A patient's view: A return to fitness
Retired nurse Jenny Gane has been given a new lease of life after attending the pulmonary rehabilitation programme at Harefield Hospital. Jenny had been suffering from increasing breathlessness for 18 months before eventually being diagnosed with idiopathic pulmonary fibrosis after being referred to Harefield.
Jenny says: “I was initially treated for asthma by my GP, but despite my medication being increased, I was not improving. I had always kept reasonably fit and couldn’t understand why I had got to the stage where I had to stop and rest after climbing a flight of stairs and became breathless when eating and talking.
“This was causing me daily difficulties, not least as my job as chairwoman of the Rickmansworth University of the Third Age involves speaking to a hall full of people.”
At this time, Jenny was a regular visitor to her GP surgery and on one occasion had a pulse rate of more than 100. She was referred to the cardiac unit at Harefield where it was discovered that her heart was in excellent condition. However, she had an abnormal chest X-ray.
Jenny says: “I was referred to respiratory medicine where my condition was diagnosed. My initial reaction was shock, as the ramifications of the problem were explained and I discovered that there is no treatment for idiopathic pulmonary fibrosis until it becomes severe enough to need steroids.
“I was angry that I had ended up with a chronic condition when I had always made an effort to keep healthy, but I also had a sense of relief that an explanation had been found for my symptoms.”
Jenny was offered an intensive course of pulmonary rehabilitation at Harefield and hasn’t looked back.
She says: “After a pre-course assessment I was given a personalised training programme including weights, resistance exercises and aerobic work. There was also a home exercise programme to follow for non-gym days.

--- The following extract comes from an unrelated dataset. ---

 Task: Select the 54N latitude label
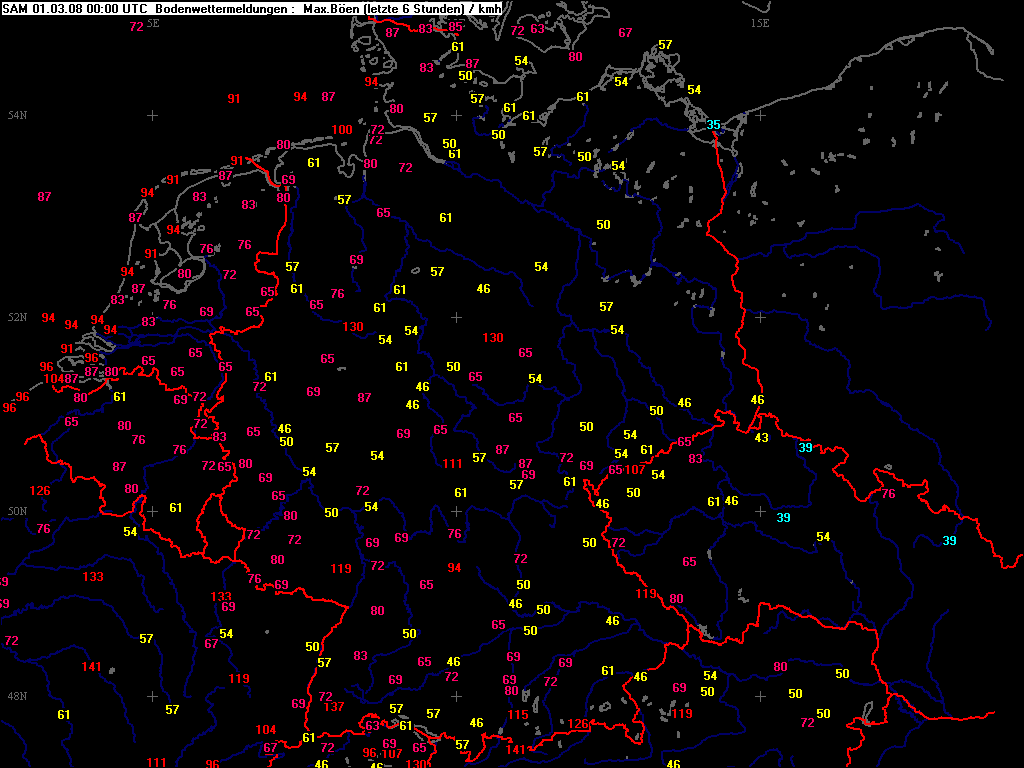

“I started out on the treadmill for five minutes and was taught to monitor my level of breathlessness, watched over closely by the rehab team. I then went on the cross trainer and lasted only 30 seconds before I felt I was having a near-death experience!
“With support from the physiotherapists, I was taught to exercise using oxygen to help me breathe and managed to gradually build up the amount of time I could spend exercising and improve my recovery time. After the eight-week course, I continued the programme at my local gym and have built up to 10 minutes on my nemesis – the cross trainer. I can now go about my daily life without worrying about getting out of breath and have not been to see my GP for 18 months.”

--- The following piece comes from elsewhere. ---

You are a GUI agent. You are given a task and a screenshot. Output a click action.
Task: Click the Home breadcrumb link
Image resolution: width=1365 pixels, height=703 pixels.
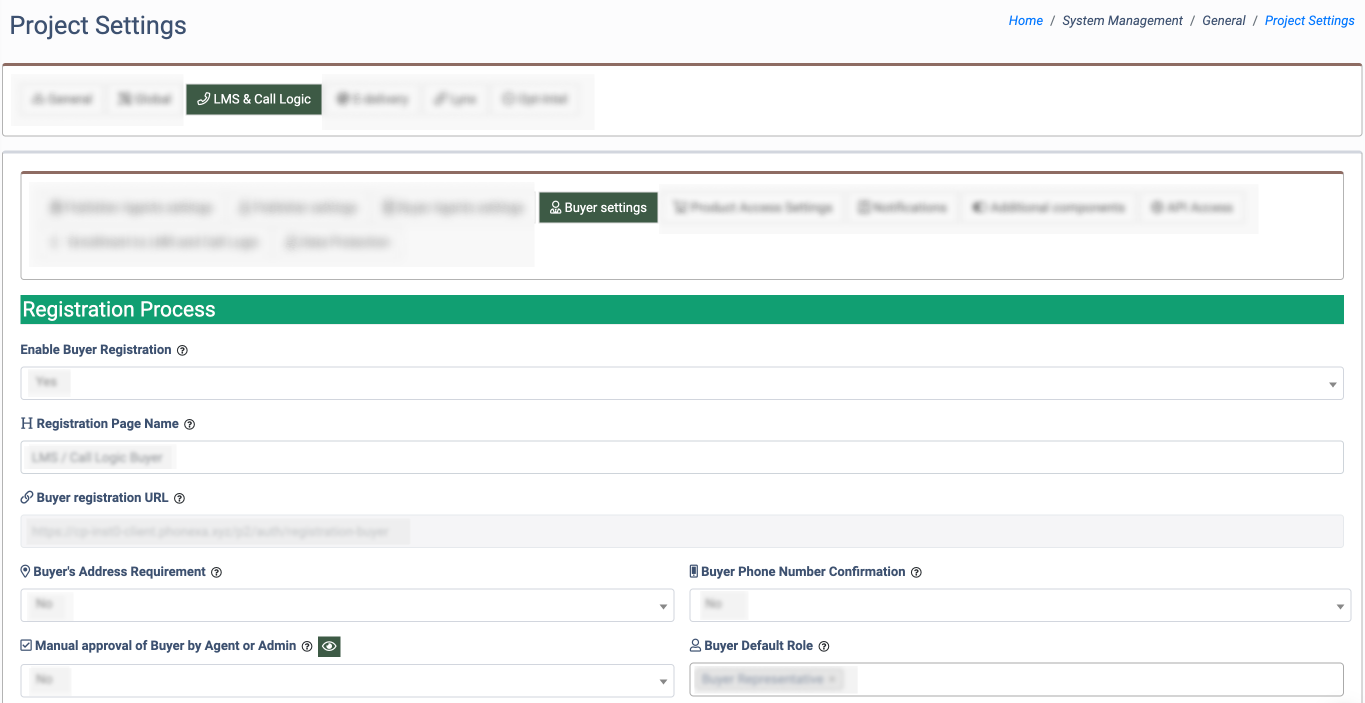click(x=1025, y=21)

Karen Ingram, lead physiotherapist for the pulmonary rehabilitation service, says: “When I first met Jenny she was struggling with her diagnosis. It had affected her confidence and it was hard for her to accept that her life may have to go down a different path. Tests showed that her lungs were not taking in enough oxygen to enable her to exercise for long, so we attached oxygen using nasal prongs to help her. This meant that she was able to gradually build up her fitness without straining her heart. Jenny was very receptive to the course and made great progress.”
Jenny adds: “There is absolutely no way that I could have achieved my current level of fitness without the pulmonary rehab programme and the support and encouragement of the physiotherapists at the unit. They advised and motivated me every step of the way.”